### RECORDS TO PROCESS
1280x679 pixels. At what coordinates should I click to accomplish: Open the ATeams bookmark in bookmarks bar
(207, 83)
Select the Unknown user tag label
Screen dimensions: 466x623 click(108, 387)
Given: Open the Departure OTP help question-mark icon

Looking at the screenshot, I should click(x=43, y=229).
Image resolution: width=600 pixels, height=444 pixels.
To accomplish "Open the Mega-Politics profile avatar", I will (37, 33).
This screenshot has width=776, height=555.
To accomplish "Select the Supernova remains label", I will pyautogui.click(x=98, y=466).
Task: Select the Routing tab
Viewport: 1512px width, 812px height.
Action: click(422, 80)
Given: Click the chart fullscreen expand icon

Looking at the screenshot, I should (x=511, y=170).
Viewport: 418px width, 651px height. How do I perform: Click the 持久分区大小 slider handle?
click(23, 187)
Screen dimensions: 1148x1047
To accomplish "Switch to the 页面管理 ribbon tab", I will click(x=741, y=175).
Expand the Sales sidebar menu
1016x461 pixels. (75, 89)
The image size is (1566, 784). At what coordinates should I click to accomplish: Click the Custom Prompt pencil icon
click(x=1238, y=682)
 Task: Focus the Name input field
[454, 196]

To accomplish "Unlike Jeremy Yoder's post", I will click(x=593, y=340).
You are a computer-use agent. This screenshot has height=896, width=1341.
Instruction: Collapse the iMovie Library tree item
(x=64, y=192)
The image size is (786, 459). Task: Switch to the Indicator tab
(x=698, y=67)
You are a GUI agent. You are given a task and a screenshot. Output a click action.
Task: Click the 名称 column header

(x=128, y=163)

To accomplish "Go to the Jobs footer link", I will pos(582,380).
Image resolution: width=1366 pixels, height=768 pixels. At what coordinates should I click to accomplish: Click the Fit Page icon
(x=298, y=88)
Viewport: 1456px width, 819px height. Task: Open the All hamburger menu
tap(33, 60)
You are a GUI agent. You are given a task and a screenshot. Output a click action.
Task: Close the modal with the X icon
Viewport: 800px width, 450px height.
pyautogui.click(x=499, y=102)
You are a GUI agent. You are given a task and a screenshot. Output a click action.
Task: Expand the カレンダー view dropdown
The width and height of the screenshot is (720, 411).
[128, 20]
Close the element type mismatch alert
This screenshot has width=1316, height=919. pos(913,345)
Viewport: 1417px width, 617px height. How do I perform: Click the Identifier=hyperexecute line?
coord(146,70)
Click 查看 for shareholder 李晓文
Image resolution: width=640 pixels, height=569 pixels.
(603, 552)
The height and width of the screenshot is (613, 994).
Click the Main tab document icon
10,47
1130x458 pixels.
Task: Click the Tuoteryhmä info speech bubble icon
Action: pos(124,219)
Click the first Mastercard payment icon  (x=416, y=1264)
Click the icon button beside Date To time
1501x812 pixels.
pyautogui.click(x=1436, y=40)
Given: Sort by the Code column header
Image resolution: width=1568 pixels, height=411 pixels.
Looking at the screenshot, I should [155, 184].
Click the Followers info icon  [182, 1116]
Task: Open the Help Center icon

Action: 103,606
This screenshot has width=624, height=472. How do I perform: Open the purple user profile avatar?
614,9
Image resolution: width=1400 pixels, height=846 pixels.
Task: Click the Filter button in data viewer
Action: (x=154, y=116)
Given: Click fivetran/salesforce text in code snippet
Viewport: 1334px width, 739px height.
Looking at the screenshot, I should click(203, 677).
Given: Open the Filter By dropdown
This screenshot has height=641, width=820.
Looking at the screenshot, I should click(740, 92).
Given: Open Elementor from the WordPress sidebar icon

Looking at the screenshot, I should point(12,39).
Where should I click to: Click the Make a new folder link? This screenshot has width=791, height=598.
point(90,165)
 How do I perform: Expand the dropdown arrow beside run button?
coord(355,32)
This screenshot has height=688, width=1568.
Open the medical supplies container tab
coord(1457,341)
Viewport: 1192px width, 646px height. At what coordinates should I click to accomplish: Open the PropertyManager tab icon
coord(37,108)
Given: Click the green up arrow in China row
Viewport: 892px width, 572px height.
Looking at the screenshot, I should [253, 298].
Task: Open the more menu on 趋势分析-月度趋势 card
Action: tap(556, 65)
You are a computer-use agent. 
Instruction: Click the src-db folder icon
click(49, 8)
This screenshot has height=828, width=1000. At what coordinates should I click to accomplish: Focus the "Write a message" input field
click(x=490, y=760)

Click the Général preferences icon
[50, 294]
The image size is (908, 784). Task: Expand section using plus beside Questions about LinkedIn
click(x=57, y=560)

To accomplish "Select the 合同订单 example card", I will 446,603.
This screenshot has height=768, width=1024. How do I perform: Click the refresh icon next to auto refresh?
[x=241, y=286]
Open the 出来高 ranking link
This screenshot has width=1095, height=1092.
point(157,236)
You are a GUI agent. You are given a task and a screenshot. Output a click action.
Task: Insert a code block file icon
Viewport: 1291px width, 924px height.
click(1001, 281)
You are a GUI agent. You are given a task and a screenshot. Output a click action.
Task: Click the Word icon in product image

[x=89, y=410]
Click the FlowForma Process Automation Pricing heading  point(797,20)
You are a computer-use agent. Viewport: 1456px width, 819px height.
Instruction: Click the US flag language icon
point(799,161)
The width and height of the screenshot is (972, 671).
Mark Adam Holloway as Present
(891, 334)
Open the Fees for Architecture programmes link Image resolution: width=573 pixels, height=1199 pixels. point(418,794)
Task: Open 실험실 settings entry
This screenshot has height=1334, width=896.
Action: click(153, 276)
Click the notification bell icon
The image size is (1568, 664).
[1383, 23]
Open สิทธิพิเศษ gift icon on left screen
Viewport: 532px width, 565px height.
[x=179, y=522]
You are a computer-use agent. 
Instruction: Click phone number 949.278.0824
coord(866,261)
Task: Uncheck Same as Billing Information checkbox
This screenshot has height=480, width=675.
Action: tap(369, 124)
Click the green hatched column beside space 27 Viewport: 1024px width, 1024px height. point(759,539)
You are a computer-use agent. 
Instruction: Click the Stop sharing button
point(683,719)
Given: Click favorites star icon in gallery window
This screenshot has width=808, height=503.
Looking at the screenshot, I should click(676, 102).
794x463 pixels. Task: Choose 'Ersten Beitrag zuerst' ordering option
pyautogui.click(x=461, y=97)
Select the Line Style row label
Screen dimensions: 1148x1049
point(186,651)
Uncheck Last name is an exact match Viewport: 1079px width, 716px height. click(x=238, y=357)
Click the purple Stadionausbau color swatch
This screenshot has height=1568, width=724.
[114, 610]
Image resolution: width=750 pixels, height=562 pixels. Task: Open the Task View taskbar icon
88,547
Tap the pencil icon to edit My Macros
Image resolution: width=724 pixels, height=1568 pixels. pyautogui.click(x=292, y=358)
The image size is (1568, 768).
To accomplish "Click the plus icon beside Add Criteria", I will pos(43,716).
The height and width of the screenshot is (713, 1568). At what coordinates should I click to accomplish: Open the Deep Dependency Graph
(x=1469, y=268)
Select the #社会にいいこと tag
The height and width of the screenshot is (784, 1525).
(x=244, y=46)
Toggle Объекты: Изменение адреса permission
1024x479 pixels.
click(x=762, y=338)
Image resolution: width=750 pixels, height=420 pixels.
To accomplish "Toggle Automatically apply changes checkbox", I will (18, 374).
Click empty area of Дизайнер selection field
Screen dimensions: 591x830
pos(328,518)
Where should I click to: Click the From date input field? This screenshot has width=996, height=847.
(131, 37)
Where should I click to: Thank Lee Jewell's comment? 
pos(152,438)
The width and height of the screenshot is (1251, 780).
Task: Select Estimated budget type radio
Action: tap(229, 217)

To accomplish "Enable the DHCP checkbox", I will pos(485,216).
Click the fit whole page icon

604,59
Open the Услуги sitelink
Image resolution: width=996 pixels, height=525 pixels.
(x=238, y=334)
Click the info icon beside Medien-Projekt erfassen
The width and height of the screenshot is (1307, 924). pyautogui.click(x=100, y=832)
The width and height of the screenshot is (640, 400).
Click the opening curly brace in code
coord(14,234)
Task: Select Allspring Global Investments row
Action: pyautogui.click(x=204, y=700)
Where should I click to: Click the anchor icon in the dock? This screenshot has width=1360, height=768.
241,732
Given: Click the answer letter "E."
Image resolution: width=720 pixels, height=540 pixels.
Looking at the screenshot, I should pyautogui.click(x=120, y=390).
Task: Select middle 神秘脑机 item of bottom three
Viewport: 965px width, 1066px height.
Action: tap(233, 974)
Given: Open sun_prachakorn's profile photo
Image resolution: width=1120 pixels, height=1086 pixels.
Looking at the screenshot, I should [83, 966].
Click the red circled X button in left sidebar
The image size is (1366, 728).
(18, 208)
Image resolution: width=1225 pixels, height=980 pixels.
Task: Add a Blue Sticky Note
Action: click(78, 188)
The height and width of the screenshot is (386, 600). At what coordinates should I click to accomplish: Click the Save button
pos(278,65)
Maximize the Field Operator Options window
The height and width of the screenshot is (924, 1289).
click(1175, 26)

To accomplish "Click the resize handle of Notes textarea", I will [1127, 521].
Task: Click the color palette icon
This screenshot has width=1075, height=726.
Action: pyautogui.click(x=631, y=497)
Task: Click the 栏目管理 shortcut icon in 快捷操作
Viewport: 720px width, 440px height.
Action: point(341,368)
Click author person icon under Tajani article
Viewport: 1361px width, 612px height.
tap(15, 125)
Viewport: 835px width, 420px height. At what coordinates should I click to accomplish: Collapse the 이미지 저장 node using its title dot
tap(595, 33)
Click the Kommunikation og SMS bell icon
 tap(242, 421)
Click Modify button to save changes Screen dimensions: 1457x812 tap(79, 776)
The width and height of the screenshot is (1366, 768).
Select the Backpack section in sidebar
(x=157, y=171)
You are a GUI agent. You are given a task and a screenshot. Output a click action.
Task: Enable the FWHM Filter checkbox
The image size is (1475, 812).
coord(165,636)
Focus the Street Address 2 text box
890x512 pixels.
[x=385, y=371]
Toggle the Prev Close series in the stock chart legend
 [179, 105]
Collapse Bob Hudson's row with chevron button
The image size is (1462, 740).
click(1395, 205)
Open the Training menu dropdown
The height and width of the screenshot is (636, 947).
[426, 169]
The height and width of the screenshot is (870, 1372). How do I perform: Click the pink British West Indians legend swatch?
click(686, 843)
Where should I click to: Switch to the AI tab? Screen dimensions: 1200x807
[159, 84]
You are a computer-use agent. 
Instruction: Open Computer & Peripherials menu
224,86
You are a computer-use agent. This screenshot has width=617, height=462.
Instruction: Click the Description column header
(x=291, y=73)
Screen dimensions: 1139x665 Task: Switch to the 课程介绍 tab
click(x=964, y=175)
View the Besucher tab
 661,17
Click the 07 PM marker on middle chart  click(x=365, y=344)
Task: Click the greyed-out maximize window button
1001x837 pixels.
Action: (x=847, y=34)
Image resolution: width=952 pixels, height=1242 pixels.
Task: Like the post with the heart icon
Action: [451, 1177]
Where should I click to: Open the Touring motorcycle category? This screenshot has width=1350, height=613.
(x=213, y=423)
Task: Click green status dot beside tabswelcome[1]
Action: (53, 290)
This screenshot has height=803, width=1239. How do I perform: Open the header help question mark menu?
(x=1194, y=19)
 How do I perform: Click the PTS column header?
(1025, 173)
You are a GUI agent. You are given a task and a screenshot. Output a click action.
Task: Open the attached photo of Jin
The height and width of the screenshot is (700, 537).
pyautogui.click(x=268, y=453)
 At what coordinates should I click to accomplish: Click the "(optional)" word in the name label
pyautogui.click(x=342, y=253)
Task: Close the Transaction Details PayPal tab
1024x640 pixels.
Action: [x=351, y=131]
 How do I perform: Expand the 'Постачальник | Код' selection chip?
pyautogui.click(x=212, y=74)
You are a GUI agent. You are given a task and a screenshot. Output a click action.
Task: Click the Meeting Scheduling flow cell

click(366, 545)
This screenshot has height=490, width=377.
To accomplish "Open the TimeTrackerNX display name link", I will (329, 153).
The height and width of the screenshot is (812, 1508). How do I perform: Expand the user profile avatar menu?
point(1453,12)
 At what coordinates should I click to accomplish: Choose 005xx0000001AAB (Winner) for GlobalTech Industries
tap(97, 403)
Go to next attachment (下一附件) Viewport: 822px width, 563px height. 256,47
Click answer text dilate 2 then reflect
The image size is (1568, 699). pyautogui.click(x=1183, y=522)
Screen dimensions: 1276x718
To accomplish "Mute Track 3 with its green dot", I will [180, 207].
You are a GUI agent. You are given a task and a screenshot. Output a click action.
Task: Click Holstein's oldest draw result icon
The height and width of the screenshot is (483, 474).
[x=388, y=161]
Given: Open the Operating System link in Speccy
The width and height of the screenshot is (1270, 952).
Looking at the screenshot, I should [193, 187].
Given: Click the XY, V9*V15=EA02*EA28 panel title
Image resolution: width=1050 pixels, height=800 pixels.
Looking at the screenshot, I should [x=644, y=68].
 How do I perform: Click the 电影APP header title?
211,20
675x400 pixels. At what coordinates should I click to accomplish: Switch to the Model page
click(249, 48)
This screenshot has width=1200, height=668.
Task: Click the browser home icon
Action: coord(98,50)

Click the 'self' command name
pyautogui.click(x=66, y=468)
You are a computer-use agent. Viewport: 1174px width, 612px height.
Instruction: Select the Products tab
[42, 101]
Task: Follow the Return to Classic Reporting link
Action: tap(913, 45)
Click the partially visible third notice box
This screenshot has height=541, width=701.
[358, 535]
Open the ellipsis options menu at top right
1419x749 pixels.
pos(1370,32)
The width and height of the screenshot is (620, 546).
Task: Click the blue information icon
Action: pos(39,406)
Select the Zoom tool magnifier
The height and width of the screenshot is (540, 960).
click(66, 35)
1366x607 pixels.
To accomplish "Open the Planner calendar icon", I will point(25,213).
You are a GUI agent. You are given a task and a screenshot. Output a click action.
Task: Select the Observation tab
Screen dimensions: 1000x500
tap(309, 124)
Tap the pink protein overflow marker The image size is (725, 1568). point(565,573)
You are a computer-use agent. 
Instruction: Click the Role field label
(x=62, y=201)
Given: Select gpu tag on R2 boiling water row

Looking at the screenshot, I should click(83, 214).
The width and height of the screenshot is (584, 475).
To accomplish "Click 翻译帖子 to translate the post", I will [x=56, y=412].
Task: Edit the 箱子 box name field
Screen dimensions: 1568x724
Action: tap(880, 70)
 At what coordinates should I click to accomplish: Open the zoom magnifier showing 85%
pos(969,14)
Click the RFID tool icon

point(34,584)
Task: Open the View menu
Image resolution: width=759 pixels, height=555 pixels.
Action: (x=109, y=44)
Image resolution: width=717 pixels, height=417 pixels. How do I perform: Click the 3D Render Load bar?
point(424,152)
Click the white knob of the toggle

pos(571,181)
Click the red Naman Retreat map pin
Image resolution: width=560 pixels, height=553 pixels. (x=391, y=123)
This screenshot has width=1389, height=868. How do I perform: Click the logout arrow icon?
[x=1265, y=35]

### TASK BRIEF
Copy out the lines of the data where the string "middle" occurs.

### REPLY TO THE EXERCISE
Task: Select middle 神秘脑机 item of bottom three
Click the 07 PM marker on middle chart  click(x=365, y=344)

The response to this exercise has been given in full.